+++ Extrait du document

Correspondance de Voltaire/1746/Lettre 1793

Correspondance de Voltaire/1746
Correspondance : année 1746GarnierŒuvres complètes de Voltaire, tome 36 (p. 422).
1793. — À M. LE MARQUIS D’ARGENSON,
ministre des affaires étrangères.
Mars[1].

Je ne vous fais point ma cour, monseigneur, mais je fais mille vœux pour le succès de votre belle entreprise[2]. On dit que vous avez besoin de tout votre courage, et de résister aux contradictions, en faisant le bien des hommes. Voilà où l’on en est réduit. Vous avez de la philosophie dans l’esprit, et de la morale dans le cœur ; il y a peu de ministres dont on puisse en dire autant. Vous avez bien de la peine à rendre les hommes heureux, et ils ne le méritent guère. Ô que vous allez conclure divinement mon Histoire, et que je me sais bon gré d’avoir barbouillé votre portrait ! il est vrai, du moins.

++++++

● Consignes:
1: D'après la lettre, quelle fonction occupe le marquis d'Argenson ?
2: Reprends le passage de la lettre qui va de « Correspondance de Voltaire/1746/Lettre » à « vrai, du moins. », en changeant « courage » en « patience ».

+++ Données

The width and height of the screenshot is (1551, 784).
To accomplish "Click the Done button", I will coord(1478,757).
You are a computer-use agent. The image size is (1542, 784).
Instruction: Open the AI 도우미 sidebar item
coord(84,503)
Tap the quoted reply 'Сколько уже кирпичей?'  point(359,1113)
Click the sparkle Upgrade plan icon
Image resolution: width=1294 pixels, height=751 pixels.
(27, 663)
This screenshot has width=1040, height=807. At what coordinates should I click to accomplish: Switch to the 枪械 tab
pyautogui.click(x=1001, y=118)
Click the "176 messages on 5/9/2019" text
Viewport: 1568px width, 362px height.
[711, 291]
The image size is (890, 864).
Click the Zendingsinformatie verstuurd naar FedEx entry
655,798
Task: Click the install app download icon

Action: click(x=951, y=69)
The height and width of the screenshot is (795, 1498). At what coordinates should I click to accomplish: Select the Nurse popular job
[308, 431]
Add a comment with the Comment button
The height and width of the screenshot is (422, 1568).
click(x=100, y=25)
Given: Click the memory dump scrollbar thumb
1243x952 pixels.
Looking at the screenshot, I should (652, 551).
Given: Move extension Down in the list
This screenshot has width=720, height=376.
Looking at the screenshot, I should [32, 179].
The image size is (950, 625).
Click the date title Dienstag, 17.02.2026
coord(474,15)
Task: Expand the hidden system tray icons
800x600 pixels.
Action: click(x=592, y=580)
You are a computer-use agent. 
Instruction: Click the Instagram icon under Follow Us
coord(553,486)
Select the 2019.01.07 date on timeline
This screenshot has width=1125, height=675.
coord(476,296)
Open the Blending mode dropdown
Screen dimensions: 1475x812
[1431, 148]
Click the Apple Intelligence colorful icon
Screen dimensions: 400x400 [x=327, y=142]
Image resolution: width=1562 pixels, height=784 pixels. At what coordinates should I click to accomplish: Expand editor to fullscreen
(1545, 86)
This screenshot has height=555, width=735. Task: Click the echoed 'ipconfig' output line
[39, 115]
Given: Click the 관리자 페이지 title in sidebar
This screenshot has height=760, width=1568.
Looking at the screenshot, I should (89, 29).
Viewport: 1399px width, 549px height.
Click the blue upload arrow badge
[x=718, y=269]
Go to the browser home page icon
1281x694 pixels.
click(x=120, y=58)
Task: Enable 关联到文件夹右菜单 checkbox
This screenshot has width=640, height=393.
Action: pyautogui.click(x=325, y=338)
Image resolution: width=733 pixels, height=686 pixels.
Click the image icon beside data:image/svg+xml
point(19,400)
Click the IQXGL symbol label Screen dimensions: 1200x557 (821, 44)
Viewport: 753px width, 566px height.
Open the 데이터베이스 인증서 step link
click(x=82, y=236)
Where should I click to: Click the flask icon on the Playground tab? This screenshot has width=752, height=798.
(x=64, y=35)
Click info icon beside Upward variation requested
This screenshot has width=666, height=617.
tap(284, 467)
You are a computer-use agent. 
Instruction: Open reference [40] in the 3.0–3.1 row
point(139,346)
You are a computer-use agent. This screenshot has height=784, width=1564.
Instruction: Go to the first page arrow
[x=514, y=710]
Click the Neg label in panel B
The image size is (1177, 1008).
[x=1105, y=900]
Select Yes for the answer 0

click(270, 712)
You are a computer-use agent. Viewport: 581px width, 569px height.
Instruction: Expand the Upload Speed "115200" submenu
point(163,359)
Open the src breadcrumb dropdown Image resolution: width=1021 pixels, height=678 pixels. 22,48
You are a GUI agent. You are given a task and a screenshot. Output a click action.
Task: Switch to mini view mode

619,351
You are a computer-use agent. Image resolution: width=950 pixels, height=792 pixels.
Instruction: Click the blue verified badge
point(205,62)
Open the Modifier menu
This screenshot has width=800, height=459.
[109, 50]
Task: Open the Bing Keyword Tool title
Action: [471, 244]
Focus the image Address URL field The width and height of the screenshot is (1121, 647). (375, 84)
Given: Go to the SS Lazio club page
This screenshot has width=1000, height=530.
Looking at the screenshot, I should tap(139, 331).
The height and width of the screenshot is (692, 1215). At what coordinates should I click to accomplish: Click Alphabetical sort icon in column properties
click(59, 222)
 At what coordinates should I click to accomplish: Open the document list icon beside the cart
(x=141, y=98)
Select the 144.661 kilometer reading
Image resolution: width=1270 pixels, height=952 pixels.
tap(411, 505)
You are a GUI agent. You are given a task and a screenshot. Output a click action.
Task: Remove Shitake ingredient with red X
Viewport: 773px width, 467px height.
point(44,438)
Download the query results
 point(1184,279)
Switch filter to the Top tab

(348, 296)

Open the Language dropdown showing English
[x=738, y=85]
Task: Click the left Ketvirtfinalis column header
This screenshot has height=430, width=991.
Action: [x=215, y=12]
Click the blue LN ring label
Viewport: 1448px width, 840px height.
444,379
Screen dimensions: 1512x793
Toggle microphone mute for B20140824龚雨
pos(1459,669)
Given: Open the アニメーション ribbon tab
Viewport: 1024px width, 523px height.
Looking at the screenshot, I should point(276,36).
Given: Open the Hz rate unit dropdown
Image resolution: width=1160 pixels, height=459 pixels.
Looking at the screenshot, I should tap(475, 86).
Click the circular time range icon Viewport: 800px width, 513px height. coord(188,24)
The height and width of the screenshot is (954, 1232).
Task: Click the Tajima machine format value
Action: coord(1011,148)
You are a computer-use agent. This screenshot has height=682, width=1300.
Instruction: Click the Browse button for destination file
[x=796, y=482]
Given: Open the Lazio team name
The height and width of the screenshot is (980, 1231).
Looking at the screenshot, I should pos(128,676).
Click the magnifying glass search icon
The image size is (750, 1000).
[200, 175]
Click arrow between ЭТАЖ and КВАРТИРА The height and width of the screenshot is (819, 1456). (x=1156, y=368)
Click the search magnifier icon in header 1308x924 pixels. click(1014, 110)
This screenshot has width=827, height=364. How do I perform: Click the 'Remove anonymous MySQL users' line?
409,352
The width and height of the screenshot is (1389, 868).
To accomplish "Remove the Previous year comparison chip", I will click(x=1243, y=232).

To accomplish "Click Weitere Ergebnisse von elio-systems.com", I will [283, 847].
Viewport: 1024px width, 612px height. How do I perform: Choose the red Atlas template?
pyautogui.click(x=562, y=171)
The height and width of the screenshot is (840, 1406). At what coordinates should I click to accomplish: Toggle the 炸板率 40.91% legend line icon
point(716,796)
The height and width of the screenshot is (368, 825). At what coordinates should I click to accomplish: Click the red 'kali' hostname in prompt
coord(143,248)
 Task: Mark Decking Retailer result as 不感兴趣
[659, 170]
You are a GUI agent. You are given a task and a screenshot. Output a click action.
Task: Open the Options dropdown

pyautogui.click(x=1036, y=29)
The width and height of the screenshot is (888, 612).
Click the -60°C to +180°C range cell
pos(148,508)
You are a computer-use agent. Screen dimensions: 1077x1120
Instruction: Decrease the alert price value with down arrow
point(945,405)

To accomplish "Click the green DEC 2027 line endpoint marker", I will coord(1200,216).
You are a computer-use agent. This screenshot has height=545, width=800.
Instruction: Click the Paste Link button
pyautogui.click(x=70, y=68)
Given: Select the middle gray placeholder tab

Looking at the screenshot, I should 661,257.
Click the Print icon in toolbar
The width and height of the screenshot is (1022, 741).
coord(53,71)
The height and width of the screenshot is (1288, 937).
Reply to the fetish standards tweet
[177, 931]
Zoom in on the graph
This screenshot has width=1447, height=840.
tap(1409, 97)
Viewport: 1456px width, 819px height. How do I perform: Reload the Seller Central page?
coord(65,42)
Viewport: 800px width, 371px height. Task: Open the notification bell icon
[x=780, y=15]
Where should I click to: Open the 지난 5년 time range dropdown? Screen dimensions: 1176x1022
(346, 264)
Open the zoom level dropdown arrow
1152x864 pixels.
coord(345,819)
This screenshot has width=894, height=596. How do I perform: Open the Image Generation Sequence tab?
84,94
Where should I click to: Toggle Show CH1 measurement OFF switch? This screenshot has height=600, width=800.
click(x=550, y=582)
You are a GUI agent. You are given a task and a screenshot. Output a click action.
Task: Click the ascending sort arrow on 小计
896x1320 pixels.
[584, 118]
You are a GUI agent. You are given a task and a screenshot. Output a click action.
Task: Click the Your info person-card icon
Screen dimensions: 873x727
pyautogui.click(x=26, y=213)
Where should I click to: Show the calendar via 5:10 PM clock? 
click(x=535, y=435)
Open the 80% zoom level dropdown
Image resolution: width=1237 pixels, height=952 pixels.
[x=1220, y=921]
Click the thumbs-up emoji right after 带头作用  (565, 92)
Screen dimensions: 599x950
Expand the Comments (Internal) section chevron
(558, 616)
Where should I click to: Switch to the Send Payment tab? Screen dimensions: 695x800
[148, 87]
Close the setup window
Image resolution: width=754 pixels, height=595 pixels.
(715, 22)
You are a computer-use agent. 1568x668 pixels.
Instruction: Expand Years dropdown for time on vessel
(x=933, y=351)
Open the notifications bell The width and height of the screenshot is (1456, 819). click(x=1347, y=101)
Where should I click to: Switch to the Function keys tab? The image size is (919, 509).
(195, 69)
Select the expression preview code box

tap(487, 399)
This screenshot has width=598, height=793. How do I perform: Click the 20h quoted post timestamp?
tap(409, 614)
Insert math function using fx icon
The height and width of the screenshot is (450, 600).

++++++

● Réponses aux exercices:
1: Il est ministre des affaires étrangères.

2:
Correspondance de Voltaire/1746/Lettre 1793

Correspondance de Voltaire/1746
Correspondance : année 1746GarnierŒuvres complètes de Voltaire, tome 36 (p. 422).
1793. — À M. LE MARQUIS D’ARGENSON,
ministre des affaires étrangères.
Mars[1].

Je ne vous fais point ma cour, monseigneur, mais je fais mille vœux pour le succès de votre belle entreprise[2]. On dit que vous avez besoin de tout votre patience, et de résister aux contradictions, en faisant le bien des hommes. Voilà où l’on en est réduit. Vous avez de la philosophie dans l’esprit, et de la morale dans le cœur ; il y a peu de ministres dont on puisse en dire autant. Vous avez bien de la peine à rendre les hommes heureux, et ils ne le méritent guère. Ô que vous allez conclure divinement mon Histoire, et que je me sais bon gré d’avoir barbouillé votre portrait ! il est vrai, du moins.